Stocks plunge, but bonds are still red hot

The bond bubble still hasn't burst
The bond bubble still hasn't burst

January was a brutal month for investors ... unless you bought Treasury bonds.

The yield on the 10-Year U.S. Treasury ended January at 1.67% -- down from 2.17% at the start of the year. It's also not too far from the all-time low of 1.39% it hit in 2012.

Bond rates fall as prices rise. While the Dow and S&P 500 both fell more than 3% in January, an exchange-traded fund that tracks long-term bonds -- the iShares 20+ Year Treasury Bond (TLT) ETF -- soared 10%.

So much for the bond bubble bursting.

Related: January was awful for stocks

Why is this happening? Shouldn't rates be much higher?

The Federal Reserve is likely to raise short-term interest rates later this year. That, in theory, would lead to higher long-term rates eventually.

And the dollar is on fire right now. Higher interest rates and strong currencies often go together like peanut butter and jelly.

treasury bonds limbo

But it all comes down to safety. Investors are scared of what's going on in Europe. They are nervous about a slowdown in China. The U.S. economy may not be in fantastic shape.
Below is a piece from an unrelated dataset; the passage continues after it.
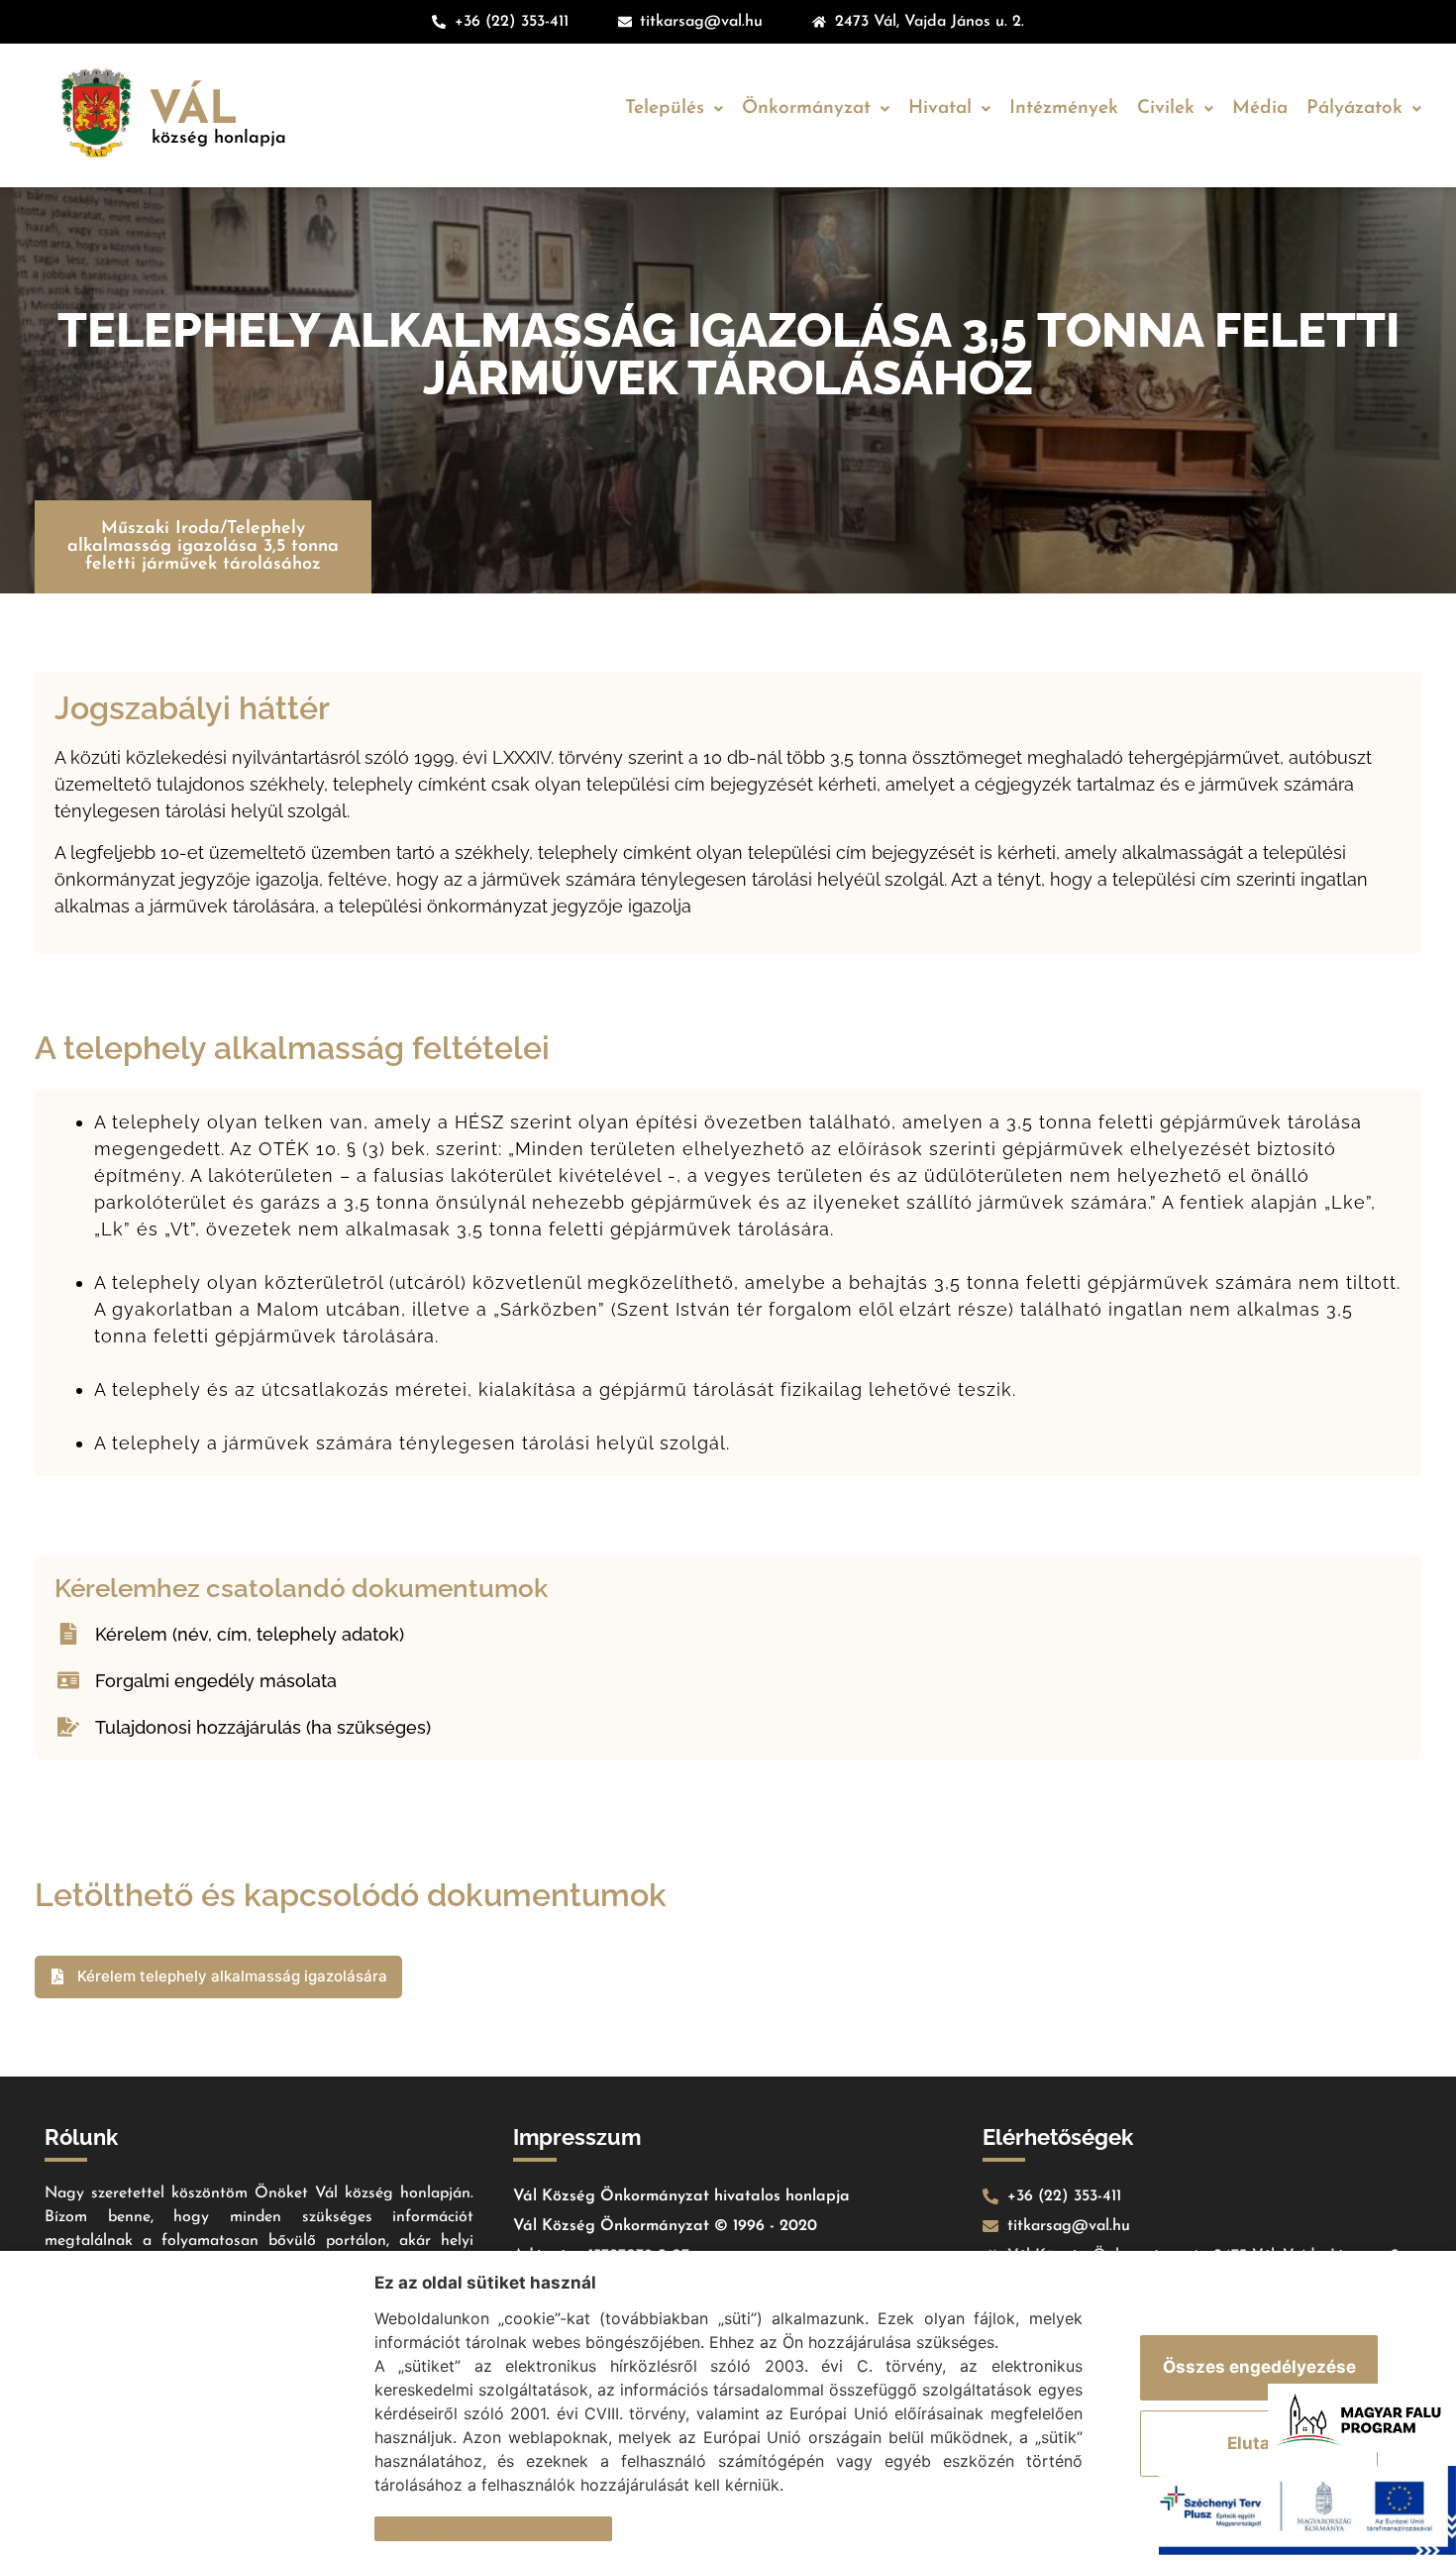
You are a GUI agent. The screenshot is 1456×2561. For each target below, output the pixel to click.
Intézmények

But it's the best option out there.

"There should be an influx of more foreign capital," said Guy LeBas, chief fixed income strategist with Janney Montgomery Scott.

LeBas thinks that the 10-Year could fall as low as 1.45% and that the 30-Year bond could hit 1.75%. That would be a record low for the 30-Year, which is now hovering around 2.25%.

Related: Fed stays 'patient' but rate hikes are coming

He argues that as long as inflation remains low and investors even fret about deflation, it's hard to imagine long-term bond rates climbing significantly from current levels.

Individual investors are flocking to bonds too.

According to data from fund flow tracker EPFR Global, bond funds took in more than $10 billion last week -- a three month high. And EPFR said U.S. bonds attracted the most new money. Stock funds had inflows of just $3.1 billion.

At the end of the day, rising rates are usually a sign of an economy that's in high gear -- one where inflation is well above 2% annually.

But consumer prices have risen just 0.8% over the past 12 months when you include oil and food prices. Even when you back them out, prices are only up 1.6%.

That means the Fed probably won't raise rates too quickly. That should keep a lid on long-term rates.

Related: Here are the drivers of future economic growth

Good news for borrowers? As long as bond rates remain low, expect businesses and consumers to try and benefit.

Many corporations have been raising debt through bond sales because rates are cheap. Apple (AAPL), for example, announced a $5 billion bond sale on Monday. And Netflix (NFLX) disclosed plans to sell $1 billion in bonds.

Low rates are helping homebuyers and owners looking to refinance as well. The average rate on a 30-year fixed mortgage is 3.66%, according to Freddie Mac. That's down from 4.32% a year ago.

Sure, the bond rally probably has to end sometime. Still, investors that have been betting on a bond price collapse and subsequent spike in yields have been wrong for a while.

Many experts predicted that bond yields would soar once the Fed stopped buying bonds as it "tapered" its quantitative easing program.

But the 10-Year Treasury yield began 2014 at 3.03% and fell to 2.17% by year's end. That iShares 20+ Year Treasury Bond ETF? It easily outperformed stocks, gaining 25% compared to a 12% increase for the S&P 500.